Under frozen-encoder linear probing, ModernBERT-TR achieves a 60.2% average across 11 Turkish NLP tasks,
surpassing the next-best model by 13.1% relative. Under full fine-tuning on the 28-task TabiBench benchmark, it
scores 77.28, matching TabiBERT within 0.30 points and leading in 5 of 8 categories despite training on 7x fewer
tokens.
Benchmark Results
Frozen-encoder linear probing across 11 Turkish NLP tasks spanning classification, regression, and token classification.
Per-Task Breakdown
Best scores per task shown in bold. ModernBERT-TR leads on 5 of 11 tasks.
TabiBench Fine-Tuning
Full fine-tuning evaluation on the 28-task TabiBench benchmark with grid search over learning rate, weight decay, and batch size.
ModernBERT-TR (77.28) matches TabiBERT (77.58) and leads in 5 of 8 categories.
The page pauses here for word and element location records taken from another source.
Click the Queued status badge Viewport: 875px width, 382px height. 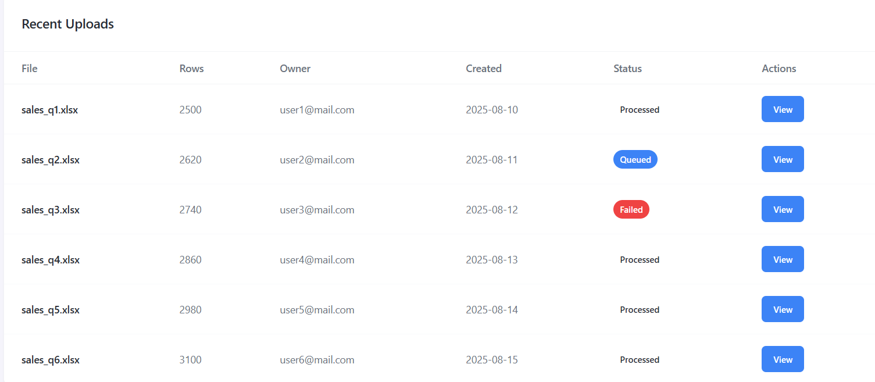pyautogui.click(x=635, y=159)
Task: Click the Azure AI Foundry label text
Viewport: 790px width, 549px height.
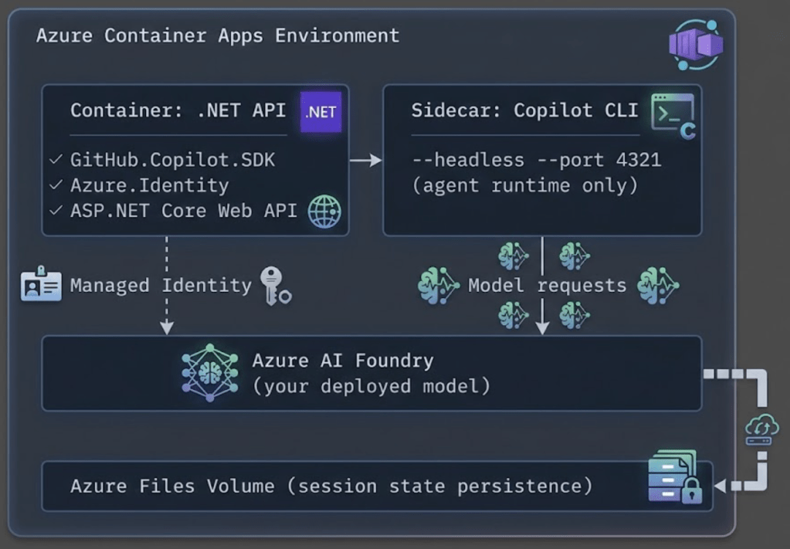Action: 343,361
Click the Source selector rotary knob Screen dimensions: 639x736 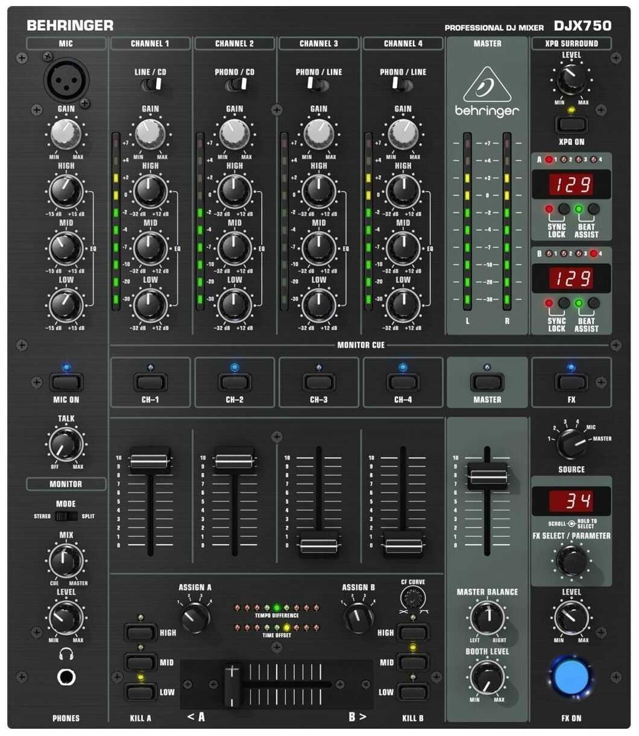571,445
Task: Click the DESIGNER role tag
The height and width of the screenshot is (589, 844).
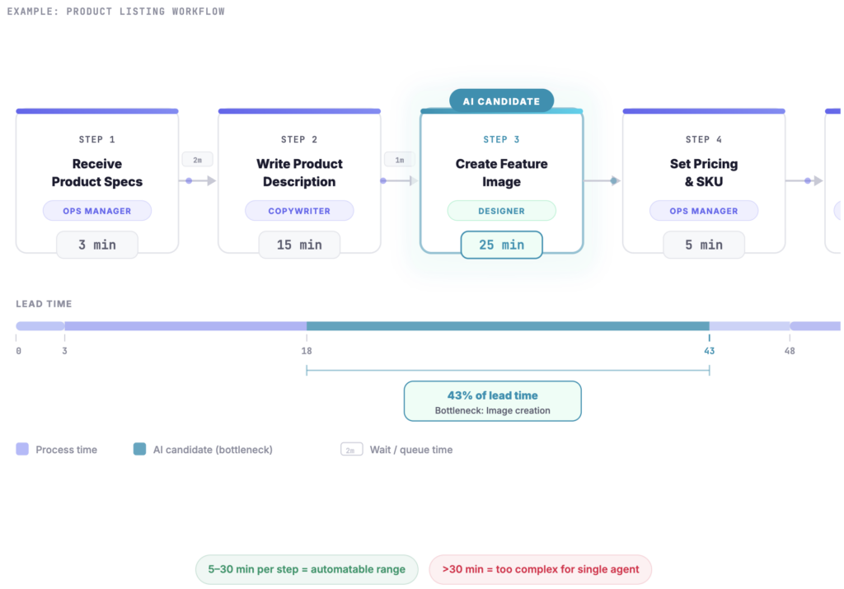Action: [x=501, y=211]
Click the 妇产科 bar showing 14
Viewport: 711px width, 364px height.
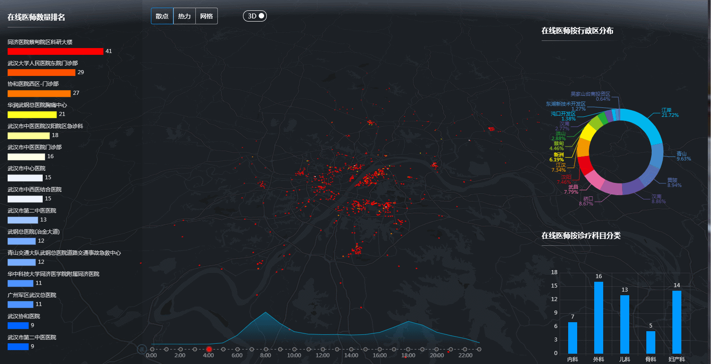(x=677, y=322)
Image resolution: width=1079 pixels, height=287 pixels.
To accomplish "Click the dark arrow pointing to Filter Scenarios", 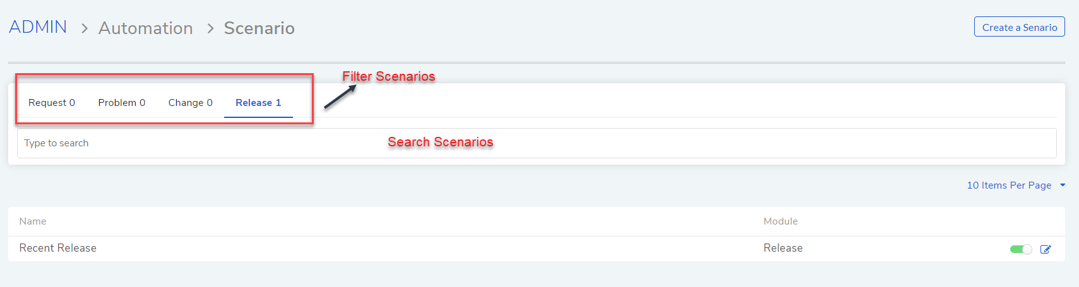I will [340, 97].
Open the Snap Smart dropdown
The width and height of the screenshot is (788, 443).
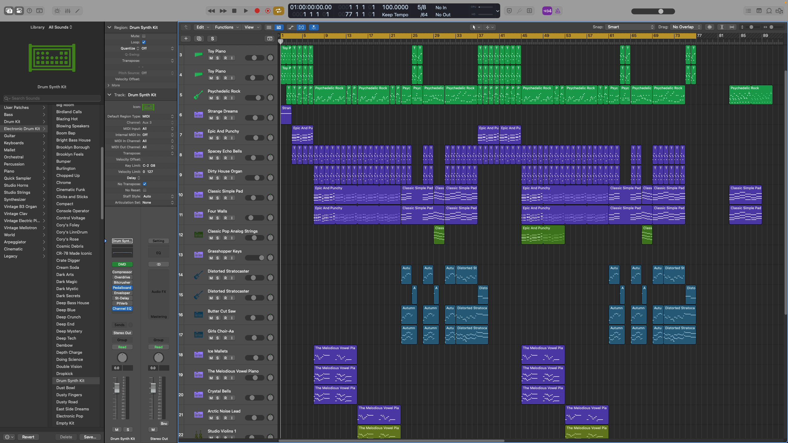[x=630, y=27]
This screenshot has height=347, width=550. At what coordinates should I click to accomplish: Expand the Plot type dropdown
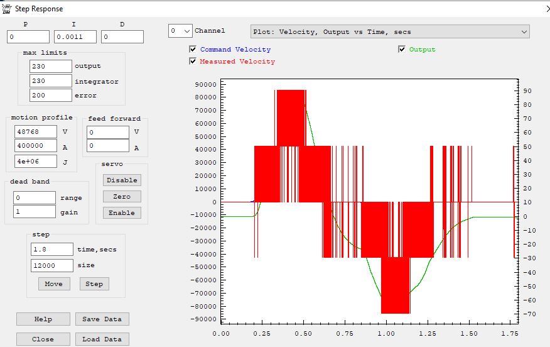coord(389,31)
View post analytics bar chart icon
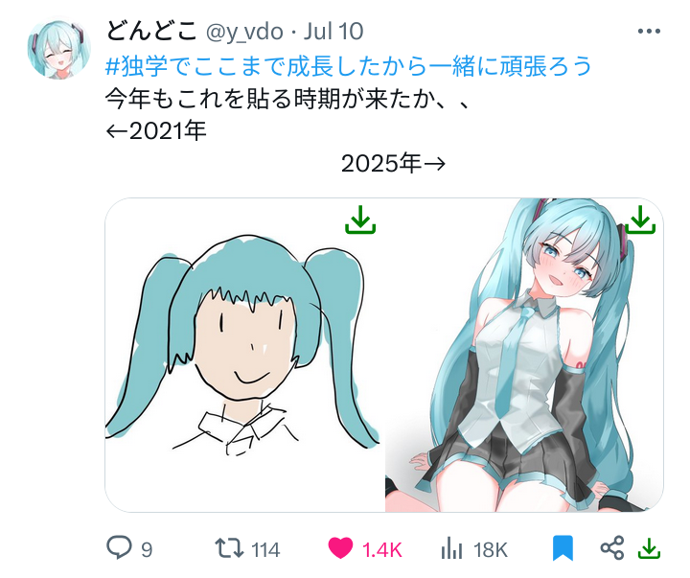The width and height of the screenshot is (690, 578). (x=451, y=548)
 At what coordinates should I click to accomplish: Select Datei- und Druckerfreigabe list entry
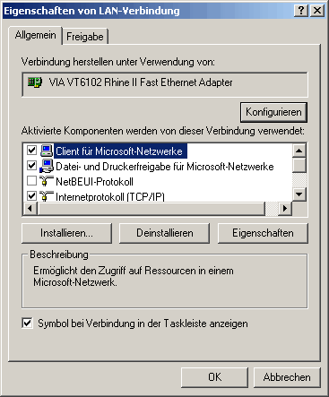(x=164, y=167)
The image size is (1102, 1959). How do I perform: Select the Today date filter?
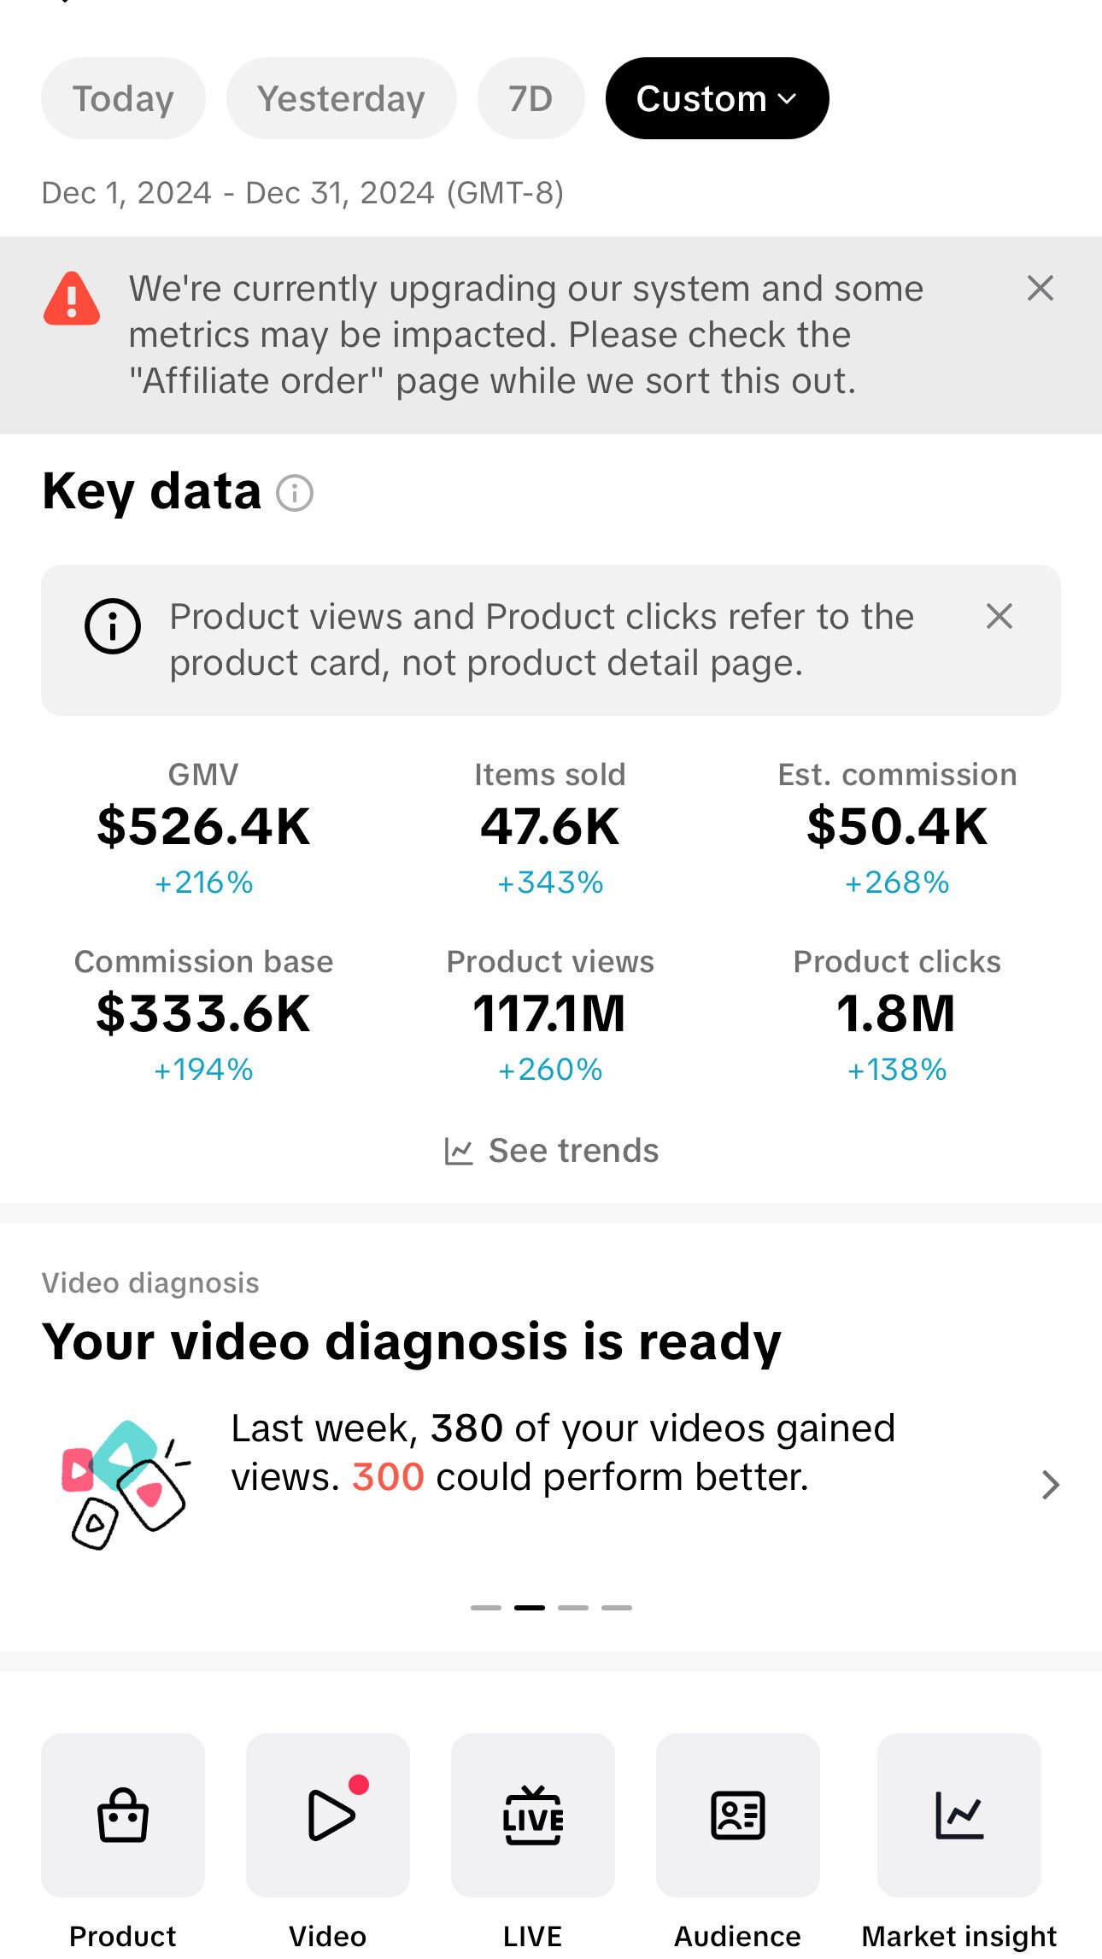(x=122, y=97)
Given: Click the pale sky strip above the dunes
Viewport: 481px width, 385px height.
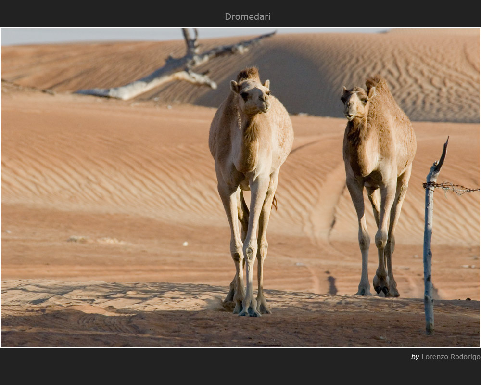Looking at the screenshot, I should [x=96, y=36].
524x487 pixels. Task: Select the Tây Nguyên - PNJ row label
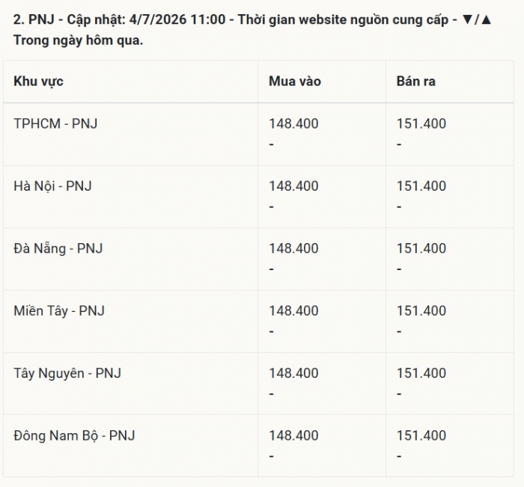tap(67, 373)
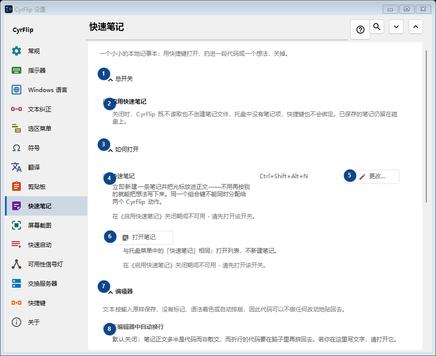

Training Data and Tokenizer
We combine FineWeb-2 Turkish (41.2B tokens) with BertTurk Corpus upsampled 5x (31.0B tokens), yielding 72.2B tokens per epoch trained for 2 full epochs. A custom 50K WordPiece tokenizer is trained on Turkish data, achieving strong compression with efficient vocabulary usage.
Turkish compression ratio across tokenizer configurations.
Methodology
ModernBERT-TR follows the ModernBERT-base architecture (22 layers, 768 hidden, 150M parameters) and was pretrained with systematic ablations to select the final configuration.
- Tokenizer Ablation Six configurations across vocabulary sizes (32K to 128K) and training corpora evaluated on compression efficiency.
- Hyperparameter Search Learning rate, batch size, schedule parameters, and data mixing ratios varied. Only LR and data mixture significantly affect quality.
- Data Curation Mixing ratio of BertTurk Corpus (5x upsampling) identified as a primary driver of downstream performance.
- Evaluation Protocol Frozen-encoder linear probing isolates representation quality from fine-tuning optimization choices.